4 The river tumbles over rocks - a stormy scene the boat dashes among troubled waters...
5 View of a dark ocean - the boat with an old man just entering on it. Chaos and darkness spread before - but through an opening in the clouds a glorious city seen.(1)
By October 1839 Cole had begun work on Childhood and his hopes and enthusiasm for the success of the series were high. The next month he was crushed to learn that Ward had died, and he noted sadly, "There would seem almost a fatality in these commissions. Mr. Reed died without seeing his series completed. Mr. Ward died soon after his was commenced."(2) Nonetheless, Cole did complete the series, finishing the hast two pictures in November 1840 and arranging to exhibit all of them that year at the National Academy of Design in New York City.
Ward had wanted Cole to paint The Voyage of Life in the same style as The Course of Empire,(3) and it is interesting to compare the two series. The latter is more baroque and theatrical. It was conceived as a panorama of extravagant proportions, equal to the theory of the cycle of nations which inspired it. The solitary journey of the pilgrim in The Voyage of Life is more introspective and religious. The Course of Empire reflects the passage of time from early morning to evening in the same landscape, whereas The Voyage of Life follows a time sequence corresponding to the seasons of the year. Cole's description of the series is typical of the literary and religious inspiration that motivated him and he phrase it in quintessentially romantic language. Describing Manhood he evokes a scene that might well have been inspired by the poets:
Storm and cloud enshroud a rugged and dreary landscape. Bare, impending precipices rise in the lurid light. The swollen stream rushes furiously down a dark ravine, whirling and foaming in its wild career.(4)
The Voyage of Life was well received by the critics and public alike, and Cole wanted to continue exhibiting the series after the National Academy showing, but complications with the Ward family prevented this. However, he took the precaution of taking full-sized tracings of each picture and made oil copies of all the figures so that he could duplicate the series.(5)
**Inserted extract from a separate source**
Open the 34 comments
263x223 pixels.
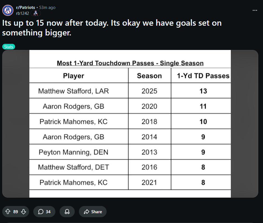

In August 1841 Cole sailed for Europe, intending to paint another set of The Voyage of Life during his trip. By November of that year the opportunity was provided by George Washington Greene (1811-1883), the American consul in Rome and a Ward family cousin, who encouraged him to begin. By the spring of 1842 Cole had finished the set, and after his return from Europe he exhibited it in New York City, Boston, and Philadelphia. The series was engraved by James Smillie (1807-1885) after Cole's death, giving it the prestige and popular acclaim it retains today. In his funeral oration for Cole, William Cullen Bryant (1794-1878) called The Voyage of Life "of simpler and less elaborate design than the Course of Empire, but more purely imaginative. The conception of the series is a perfect poem."(6)
1 The list is reprinted in full in Earl A. Powell, Thomas Cole (New York, 1990), pp. 131-138. The list is in a sketchbook of 1827 now in the Cole Papers at the New York State Library in Albany.